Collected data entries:

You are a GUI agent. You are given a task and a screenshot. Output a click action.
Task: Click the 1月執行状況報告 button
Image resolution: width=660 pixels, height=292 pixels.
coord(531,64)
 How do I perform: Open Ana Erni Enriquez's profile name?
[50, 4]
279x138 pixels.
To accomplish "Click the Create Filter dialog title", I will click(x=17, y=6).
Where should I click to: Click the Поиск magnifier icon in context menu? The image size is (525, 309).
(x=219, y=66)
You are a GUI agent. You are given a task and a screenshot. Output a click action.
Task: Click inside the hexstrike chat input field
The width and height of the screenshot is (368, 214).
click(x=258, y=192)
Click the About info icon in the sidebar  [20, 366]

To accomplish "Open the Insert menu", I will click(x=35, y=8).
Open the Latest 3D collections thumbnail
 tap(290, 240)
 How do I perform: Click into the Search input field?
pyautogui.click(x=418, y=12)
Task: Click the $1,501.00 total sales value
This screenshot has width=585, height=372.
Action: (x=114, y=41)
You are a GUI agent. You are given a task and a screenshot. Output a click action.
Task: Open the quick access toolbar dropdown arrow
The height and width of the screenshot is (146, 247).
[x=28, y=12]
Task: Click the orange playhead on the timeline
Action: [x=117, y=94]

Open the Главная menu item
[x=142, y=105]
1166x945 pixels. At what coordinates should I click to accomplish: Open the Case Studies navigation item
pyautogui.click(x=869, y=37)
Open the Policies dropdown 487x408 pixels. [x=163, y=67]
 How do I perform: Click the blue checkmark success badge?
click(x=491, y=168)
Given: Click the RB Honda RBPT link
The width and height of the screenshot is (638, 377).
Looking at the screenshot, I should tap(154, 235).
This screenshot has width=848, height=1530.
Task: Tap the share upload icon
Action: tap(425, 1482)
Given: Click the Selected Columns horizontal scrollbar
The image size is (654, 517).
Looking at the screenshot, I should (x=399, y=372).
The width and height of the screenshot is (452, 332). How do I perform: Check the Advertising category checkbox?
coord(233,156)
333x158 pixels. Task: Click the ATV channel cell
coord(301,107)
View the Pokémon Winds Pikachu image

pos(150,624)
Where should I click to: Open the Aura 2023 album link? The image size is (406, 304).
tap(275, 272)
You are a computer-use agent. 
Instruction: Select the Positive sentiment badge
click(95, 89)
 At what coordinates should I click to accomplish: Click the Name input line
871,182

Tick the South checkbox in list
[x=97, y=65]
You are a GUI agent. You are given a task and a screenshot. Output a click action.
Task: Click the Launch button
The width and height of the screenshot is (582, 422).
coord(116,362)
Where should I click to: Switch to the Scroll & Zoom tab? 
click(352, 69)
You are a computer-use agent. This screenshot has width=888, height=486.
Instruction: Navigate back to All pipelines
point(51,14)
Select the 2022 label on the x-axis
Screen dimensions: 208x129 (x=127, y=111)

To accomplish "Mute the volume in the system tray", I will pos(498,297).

▸ **Exercise instructions**
Your response must consist of every line above, reproduced exactly.

▸ **Response below**
You are a GUI agent. You are given a task and a screenshot. Output a click action.
Task: Click the 1月執行状況報告 button
Image resolution: width=660 pixels, height=292 pixels.
coord(531,64)
 How do I perform: Open Ana Erni Enriquez's profile name?
[50, 4]
279x138 pixels.
To accomplish "Click the Create Filter dialog title", I will click(x=17, y=6).
Where should I click to: Click the Поиск magnifier icon in context menu? The image size is (525, 309).
(x=219, y=66)
You are a GUI agent. You are given a task and a screenshot. Output a click action.
Task: Click inside the hexstrike chat input field
The width and height of the screenshot is (368, 214).
click(x=258, y=192)
Click the About info icon in the sidebar  [20, 366]

To accomplish "Open the Insert menu", I will click(x=35, y=8).
Open the Latest 3D collections thumbnail
 tap(290, 240)
 How do I perform: Click into the Search input field?
pyautogui.click(x=418, y=12)
Task: Click the $1,501.00 total sales value
This screenshot has width=585, height=372.
Action: (x=114, y=41)
You are a GUI agent. You are given a task and a screenshot. Output a click action.
Task: Open the quick access toolbar dropdown arrow
The height and width of the screenshot is (146, 247).
[x=28, y=12]
Task: Click the orange playhead on the timeline
Action: [x=117, y=94]

Open the Главная menu item
[x=142, y=105]
1166x945 pixels. At what coordinates should I click to accomplish: Open the Case Studies navigation item
pyautogui.click(x=869, y=37)
Open the Policies dropdown 487x408 pixels. [x=163, y=67]
 How do I perform: Click the blue checkmark success badge?
click(x=491, y=168)
Given: Click the RB Honda RBPT link
The width and height of the screenshot is (638, 377).
Looking at the screenshot, I should tap(154, 235).
This screenshot has width=848, height=1530.
Task: Tap the share upload icon
Action: tap(425, 1482)
Given: Click the Selected Columns horizontal scrollbar
The image size is (654, 517).
Looking at the screenshot, I should (x=399, y=372).
The width and height of the screenshot is (452, 332). How do I perform: Check the Advertising category checkbox?
coord(233,156)
333x158 pixels. Task: Click the ATV channel cell
coord(301,107)
View the Pokémon Winds Pikachu image

pos(150,624)
Where should I click to: Open the Aura 2023 album link? The image size is (406, 304).
tap(275, 272)
You are a computer-use agent. 
Instruction: Select the Positive sentiment badge
click(95, 89)
 At what coordinates should I click to accomplish: Click the Name input line
871,182

Tick the South checkbox in list
[x=97, y=65]
You are a GUI agent. You are given a task and a screenshot. Output a click action.
Task: Click the Launch button
The width and height of the screenshot is (582, 422).
coord(116,362)
Where should I click to: Switch to the Scroll & Zoom tab? 
click(352, 69)
You are a computer-use agent. This screenshot has width=888, height=486.
Instruction: Navigate back to All pipelines
point(51,14)
Select the 2022 label on the x-axis
Screen dimensions: 208x129 (x=127, y=111)

To accomplish "Mute the volume in the system tray", I will pos(498,297).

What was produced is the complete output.